Transition scenes in fiction

To go back momentarily to the idea, popular in a number of writers’ guides,  that there are different kind of scenes and only the major turns need to have conflict.  This method allows for a sort of trans-scenic downtime. Now, a cleverly paced book will have those quieter moments and it is these that give context to the major conflicts. Conflict scenes must rise, there must be a change in intensity or we risk anticlimactic dissapointment in the reader. Clever pacing might be mapped out as a steady hike up and drop back, each hillock and dip being slightly higher than the last, the hills gradually rising towards the mountains, a breather before the next climb and so on.

Be careful however that the troughs are just as well thought through as the peaks.

Your trans-scenic downtime isn’t then just an excuse to lie back with a foot off the pedal. There’s no cruise control in a well crafted piece of writing.
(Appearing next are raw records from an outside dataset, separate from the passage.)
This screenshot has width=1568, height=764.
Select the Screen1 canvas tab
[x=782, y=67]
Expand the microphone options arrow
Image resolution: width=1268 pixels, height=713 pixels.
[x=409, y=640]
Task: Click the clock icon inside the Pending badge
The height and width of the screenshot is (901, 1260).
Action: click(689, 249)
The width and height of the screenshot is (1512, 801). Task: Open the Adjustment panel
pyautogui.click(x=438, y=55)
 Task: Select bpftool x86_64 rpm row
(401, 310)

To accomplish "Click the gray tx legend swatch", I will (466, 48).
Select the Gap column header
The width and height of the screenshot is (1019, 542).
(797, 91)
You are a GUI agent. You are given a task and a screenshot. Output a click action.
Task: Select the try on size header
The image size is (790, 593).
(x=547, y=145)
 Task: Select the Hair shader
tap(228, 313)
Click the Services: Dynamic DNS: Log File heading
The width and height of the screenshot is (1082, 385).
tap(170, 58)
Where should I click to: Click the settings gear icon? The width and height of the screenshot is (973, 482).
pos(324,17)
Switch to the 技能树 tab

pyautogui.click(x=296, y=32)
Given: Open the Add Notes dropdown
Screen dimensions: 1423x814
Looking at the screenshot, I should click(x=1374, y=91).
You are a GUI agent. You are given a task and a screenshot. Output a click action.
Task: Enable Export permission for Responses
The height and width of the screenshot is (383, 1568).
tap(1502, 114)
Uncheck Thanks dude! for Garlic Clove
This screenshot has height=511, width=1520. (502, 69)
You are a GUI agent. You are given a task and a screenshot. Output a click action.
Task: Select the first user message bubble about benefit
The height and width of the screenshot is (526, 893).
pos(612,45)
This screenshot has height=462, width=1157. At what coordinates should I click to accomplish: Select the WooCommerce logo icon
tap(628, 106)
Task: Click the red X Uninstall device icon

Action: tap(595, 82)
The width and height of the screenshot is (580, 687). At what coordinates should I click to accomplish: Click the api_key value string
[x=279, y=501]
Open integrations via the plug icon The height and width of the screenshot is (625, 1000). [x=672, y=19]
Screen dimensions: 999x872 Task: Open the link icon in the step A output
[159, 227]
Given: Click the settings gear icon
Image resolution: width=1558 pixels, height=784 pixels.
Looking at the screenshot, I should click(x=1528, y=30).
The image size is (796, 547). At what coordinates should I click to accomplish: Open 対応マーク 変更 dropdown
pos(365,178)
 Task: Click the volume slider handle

If you’re going to deal with a scene between two points of major conflict, that transition still needs something to hold the reader’s attention. Often the transition scenes are an excuse to give something the reader hasn’t been made to want: backstory, musing, description, philosophical asides. Good books do have these things, but again, find some of the great examples and examine them closely. It’s likely that the characters aren’t actually in a limbo or a conflict-free happy land. It’s likely that there’s something waiting for them or some likelihood for problems. It’s more engaging to read a description of eating a plum if you know that its a stolen fruit from the icebox of a lover – it’s more engaging to read backstory that’s being forced out of someone who has yet to confront their own past.

As far as conflict goes, use it wisely and subtly, make it a conflict against self or the ineffable, make it a wholly psychological confrontation, just make sure it’s there. Or else.